After The Dead Hand, which won the Pulitzer for its epic representation of history, David E. Hoffman had the critics waiting to pen down their views on his next book. Well, he truly hasn’t disappointed this time, giving the world something far more deserving of the Pulitzer. The Billion Dollar Spy: A True Story of Cold War Espionage and Betrayal is a riveting tale of a gifted spy, Tolkachev, who cracked open the Soviet Military research Establishment in Moscow: an outpost of audacious espionage in the last years of Cold War.
The focal story speaks of Adolf Tolkaechev, a soviet radar expert who was not only determined but also disillusioned by the Soviet System enough to hand over sensitive secrets to the US. He succeeded to a remarkable degree in the years to follow, until 1985, when he suffered betrayal at the hands of a disgruntled CIA officer. For his work, he sought big money, not because he needed it, but only to establish his worth and demonstrate it in the very best manner. His revelations and insights saved the US more than $2 billion in only 8 years.

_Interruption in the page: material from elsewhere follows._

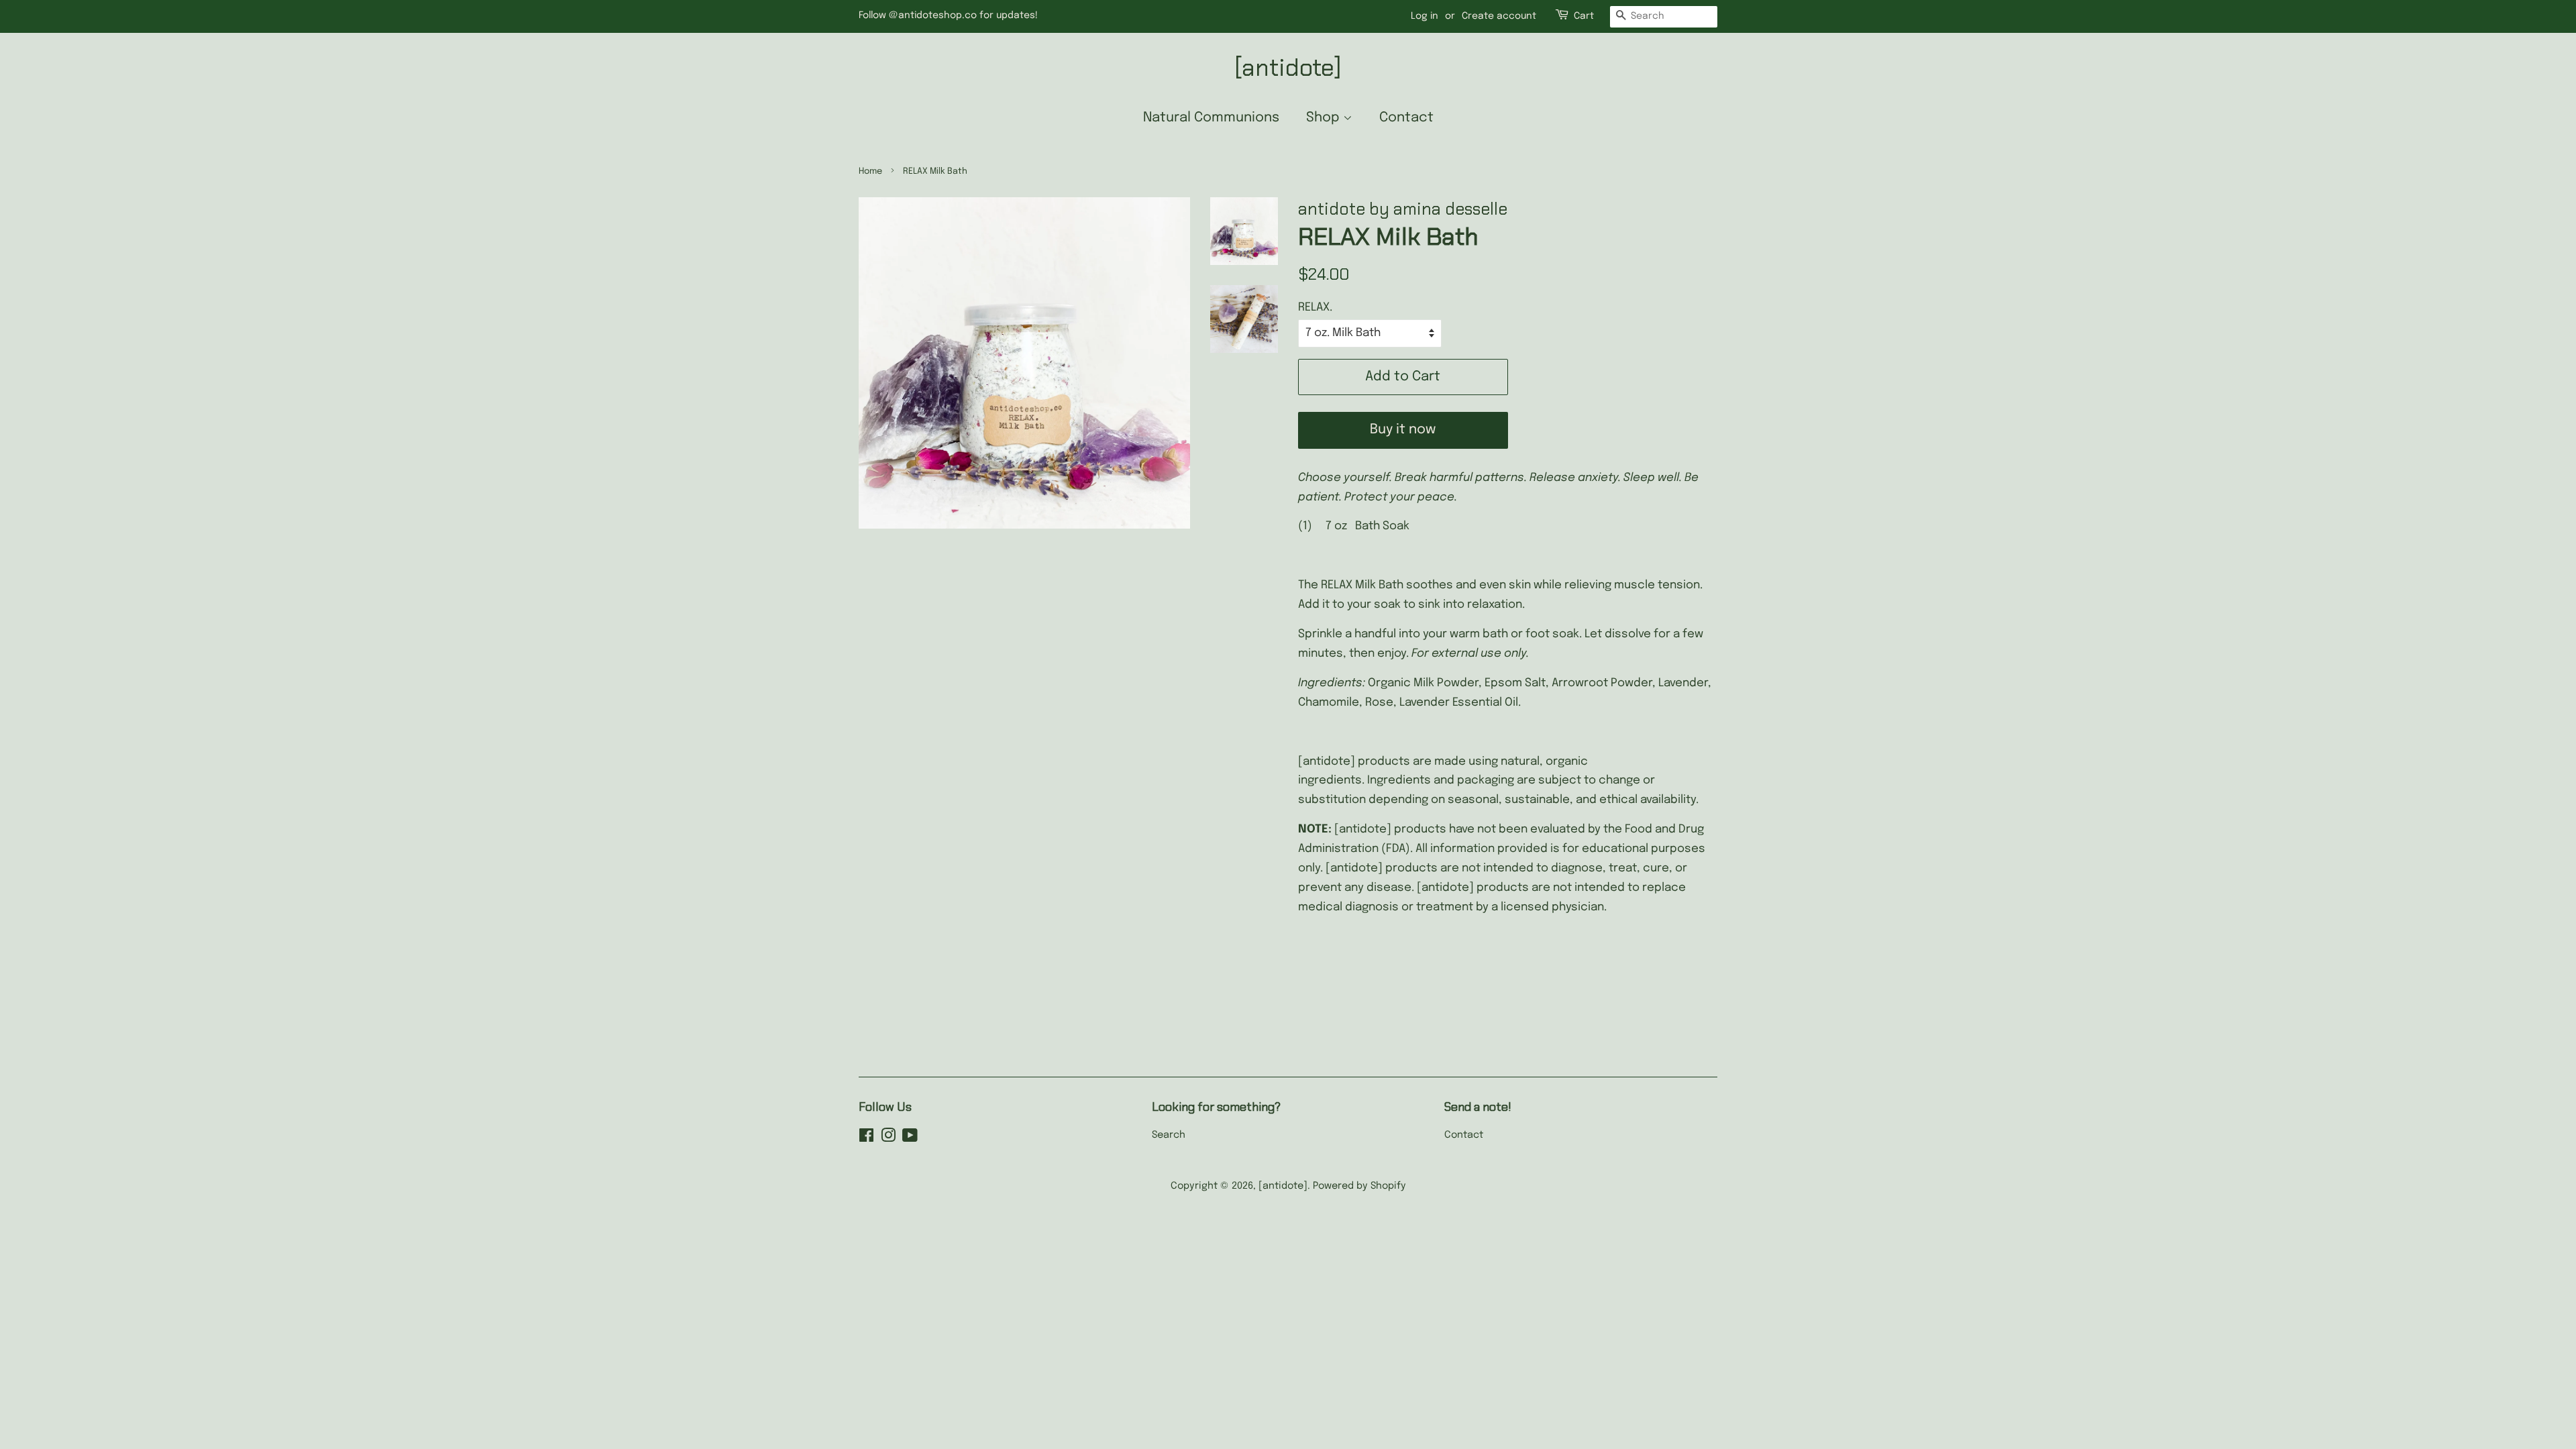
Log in (1424, 16)
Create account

David E. Hoffman’s ‘The Billion Dollar Spy: A True Story of Cold War Espionage and Betrayal’ is a must-read for all those aficionados of spy thrillers related to the Cold War. The reason Hoffman deserves praise is that only a few authors have ever been able to deliver something in such unprecedented detail and paint the portrait of Adolf Tolkaechev so well. Drawing from secret documents obtained by the CIA and numerous interviews, Hoffman has described what it means to run as an American spy in Moscow, conduct elaborate subterfuges to trick the KGB, and master the art of spying against one’s own country.
Unbearably tensed, stirring, and of course unpredictable, The Billion Dollar Spy is truly a classic espionage thriller you don’t want to miss.